Instructions for the task
Gather every line of the data below that includes the string "arrow", and copy each one in full.

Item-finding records
______

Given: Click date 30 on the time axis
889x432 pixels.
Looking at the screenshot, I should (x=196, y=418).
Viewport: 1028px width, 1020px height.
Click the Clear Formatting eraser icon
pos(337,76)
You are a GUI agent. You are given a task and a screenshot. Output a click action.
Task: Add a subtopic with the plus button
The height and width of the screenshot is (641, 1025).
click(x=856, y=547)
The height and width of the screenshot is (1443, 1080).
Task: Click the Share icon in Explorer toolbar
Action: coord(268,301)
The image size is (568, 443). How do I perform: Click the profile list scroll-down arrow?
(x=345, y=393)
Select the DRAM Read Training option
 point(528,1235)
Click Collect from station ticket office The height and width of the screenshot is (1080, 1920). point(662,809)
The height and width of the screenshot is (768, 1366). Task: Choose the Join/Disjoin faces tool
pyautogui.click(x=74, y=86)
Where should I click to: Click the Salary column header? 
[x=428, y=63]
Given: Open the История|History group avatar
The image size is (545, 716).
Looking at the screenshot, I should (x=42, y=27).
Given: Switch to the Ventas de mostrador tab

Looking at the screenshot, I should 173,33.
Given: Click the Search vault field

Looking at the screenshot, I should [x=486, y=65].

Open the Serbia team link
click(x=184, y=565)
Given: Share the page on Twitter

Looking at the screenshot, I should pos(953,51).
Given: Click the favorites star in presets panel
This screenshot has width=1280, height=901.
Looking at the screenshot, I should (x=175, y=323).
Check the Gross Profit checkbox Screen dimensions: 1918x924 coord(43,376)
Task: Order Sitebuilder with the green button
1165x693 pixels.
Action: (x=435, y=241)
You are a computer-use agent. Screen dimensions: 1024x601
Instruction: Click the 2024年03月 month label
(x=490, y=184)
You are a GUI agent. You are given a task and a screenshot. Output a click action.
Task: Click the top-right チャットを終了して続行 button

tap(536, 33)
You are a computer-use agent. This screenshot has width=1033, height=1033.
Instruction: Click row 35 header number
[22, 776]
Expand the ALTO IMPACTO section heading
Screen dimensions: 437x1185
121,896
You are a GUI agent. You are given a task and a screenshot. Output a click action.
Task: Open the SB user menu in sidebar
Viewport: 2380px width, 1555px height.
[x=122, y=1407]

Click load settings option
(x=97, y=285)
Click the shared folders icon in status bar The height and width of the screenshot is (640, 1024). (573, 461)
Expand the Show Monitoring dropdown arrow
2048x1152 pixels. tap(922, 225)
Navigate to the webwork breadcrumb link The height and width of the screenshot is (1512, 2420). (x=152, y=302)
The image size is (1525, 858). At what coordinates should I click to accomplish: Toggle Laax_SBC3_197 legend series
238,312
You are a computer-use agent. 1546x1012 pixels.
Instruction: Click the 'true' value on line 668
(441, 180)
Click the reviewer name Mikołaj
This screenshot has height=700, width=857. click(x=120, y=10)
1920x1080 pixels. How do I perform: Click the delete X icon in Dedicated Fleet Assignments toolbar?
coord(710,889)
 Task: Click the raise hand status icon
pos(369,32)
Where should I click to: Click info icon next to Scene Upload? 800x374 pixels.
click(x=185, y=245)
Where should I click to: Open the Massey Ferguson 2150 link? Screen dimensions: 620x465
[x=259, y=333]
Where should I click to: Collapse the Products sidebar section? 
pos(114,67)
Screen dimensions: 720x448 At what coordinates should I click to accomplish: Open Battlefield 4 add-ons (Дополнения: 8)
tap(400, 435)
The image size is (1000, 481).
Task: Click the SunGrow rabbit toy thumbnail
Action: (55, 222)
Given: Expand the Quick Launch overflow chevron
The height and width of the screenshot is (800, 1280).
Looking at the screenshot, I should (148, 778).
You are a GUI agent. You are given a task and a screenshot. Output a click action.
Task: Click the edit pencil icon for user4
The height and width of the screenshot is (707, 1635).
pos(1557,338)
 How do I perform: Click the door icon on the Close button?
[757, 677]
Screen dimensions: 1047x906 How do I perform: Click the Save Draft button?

______

Task result
The image size is (568, 443). How do I perform: Click the profile list scroll-down arrow?
Expand the Show Monitoring dropdown arrow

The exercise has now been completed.